Each entry is to be given again precisely, and no picture may be carried over.

[Excerpted records]

-- Opening Marker --

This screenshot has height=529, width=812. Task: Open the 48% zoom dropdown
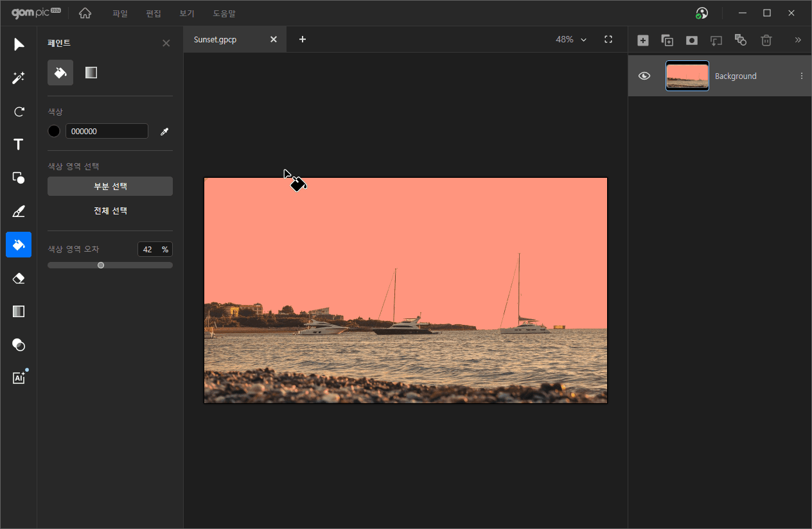571,40
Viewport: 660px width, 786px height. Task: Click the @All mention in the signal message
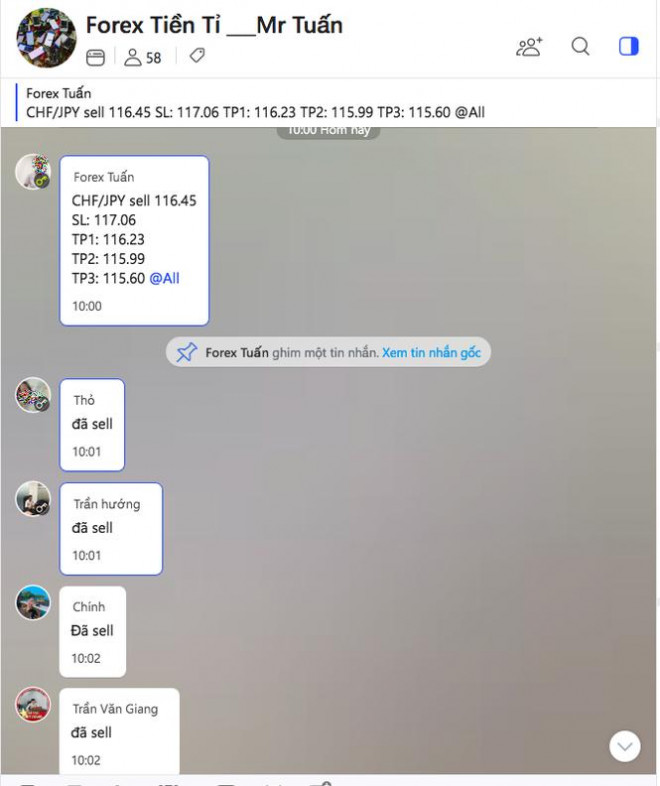tap(164, 278)
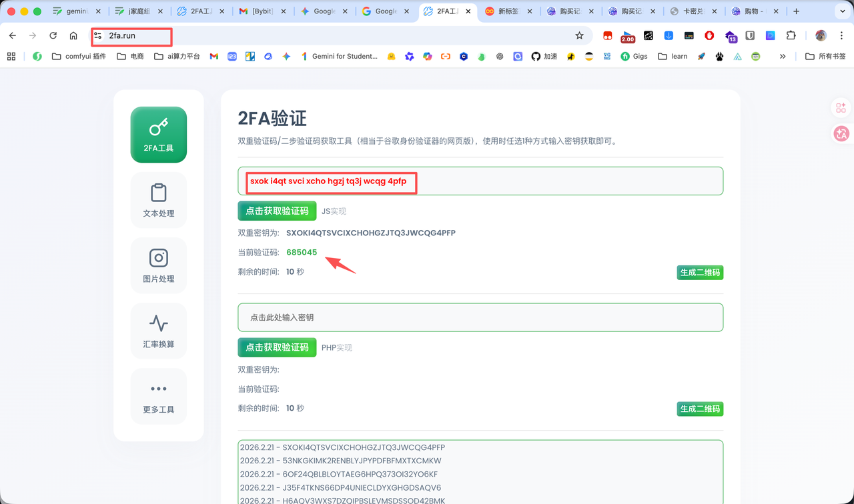Click floating translate icon on right edge
The image size is (854, 504).
click(x=841, y=134)
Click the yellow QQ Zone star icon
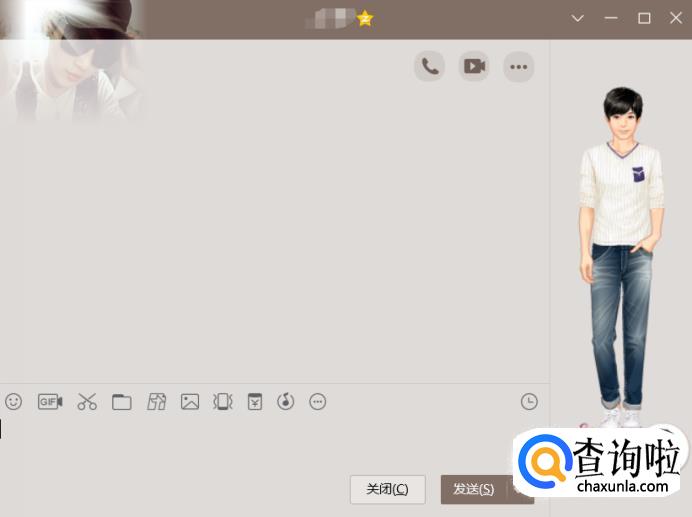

-- Closing Marker --

[Written response]
This screenshot has height=529, width=812. Task: Open the 48% zoom dropdown
571,40
Viewport: 660px width, 786px height. Task: Click the @All mention in the signal message
tap(164, 278)
Click floating translate icon on right edge
The image size is (854, 504).
click(x=841, y=134)
Click the yellow QQ Zone star icon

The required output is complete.